If you’re an avid CharTec blog reader, you know we’ve written about the negative side effects of not getting enough sleep. And if you missed it, the basic run down is this: if you don’t sleep well or long enough, your workday suffers. Badly.
So we decided to investigate the main reasons people aren’t getting a good night of rest, and being from the California desert, being too hot was a top contender. Here are some ways to cope with the heat when you need some shut-eye.
Close your curtains
The heat’s already got you grumpy as a troll. Why not create your own cave? Keeping curtains and blinds shut during the day prevents all that terrible sunlight from entering and accumulating in your lair. You don’t need to see outside anyway; after all, the ice cream truck has a jingle for that very reason. Invest in some blackout curtains and you’ll notice a difference.
De-muggify your space
The only thing worse than heat is damp heat. Humidity makes it harder for your body to cool itself down, thereby magnifying heat’s miserable effects. Air conditioning can remove a good amount of moisture from the air, but a small dehumidifier can also make a big difference. In Europe, for example, many wall A/C units have a dehumidify-only setting, and it makes a huge difference. Trust us. One of our very own CharTec employees lived in Italy for several years and she swears by dehumidifiers.
Chill your sheets
Leave folded linens in the fridge for a few hours in the evening. Just before it’s time to go to sleep, pop them on the bed, then fling yourself down and luxuriate in the goosebumps. The cold won’t last, but by the time it fades, you should already be conked out. It’s said the ancient Egyptians used to wet their linens and have them be slightly damp so that evaporation would keep them cool all night. Those smarties.

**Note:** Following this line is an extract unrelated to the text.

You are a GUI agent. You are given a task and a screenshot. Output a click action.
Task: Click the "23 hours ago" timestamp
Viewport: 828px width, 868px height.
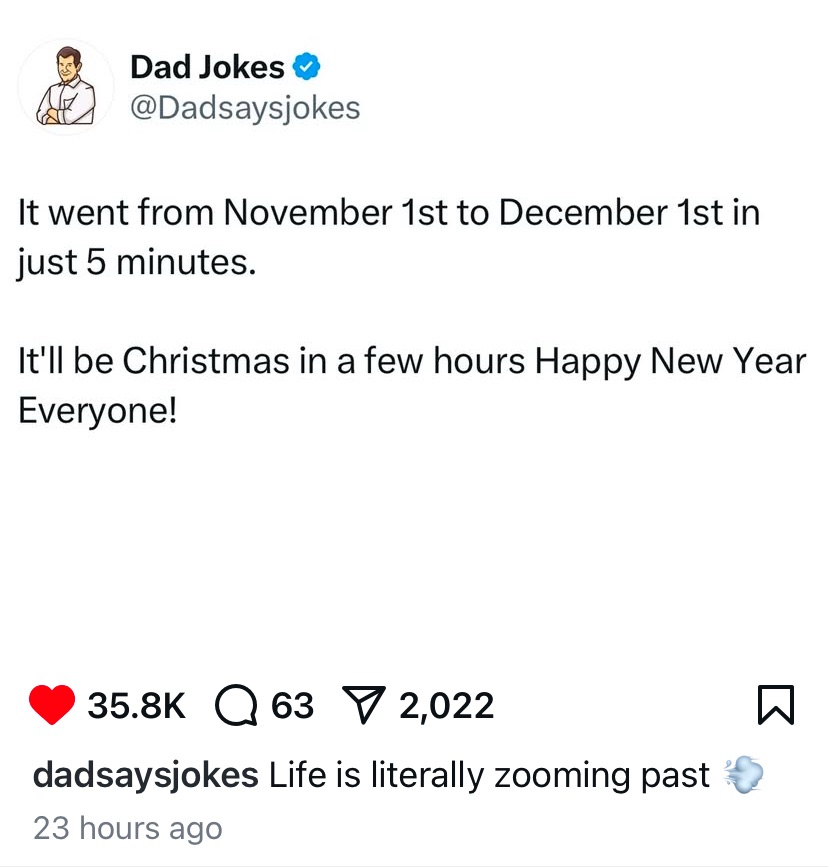coord(128,828)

Hopefully, we all know this science fact: hot air rises while cool air sinks. By nightfall, the upper floors of your house are stuffed with a day’s worth of heat. If you’ve got access to a basement, you’ve got your own walk-in sleep freezer. That’s why wine cellars are in the basement; they need to stay cool.
Bare your feet
It’s normal to feel like you need to be curled up in a blanket in order to sleep, but your toes don’t need to be covered up. Your hands and feet are filled with veins, so cooling your feet cools the blood within them. When that blood circulates, it can help reduce your total body temperature. Voila!
Fix your air flow
Most ceiling fans have two settings: counter-clockwise for summer, to push cool air downward, and clockwise for winter, to draw the cool air up. Just flip the switch on the fan body to get things moving in the right direction. And don’t feel bad if you didn’t realize that fans had different spin settings. It’s news to a lot of people.
Put ice packs on your pulse points
The good news is, you don’t need to submerge your entire body in an ice bath. Applying cold packs to the inside of your wrists, elbows, and knees, as well as the back of your neck and your forehead, will go a long way toward shedding some of that nasty heat. Unless you prefer ice baths. Then power to you.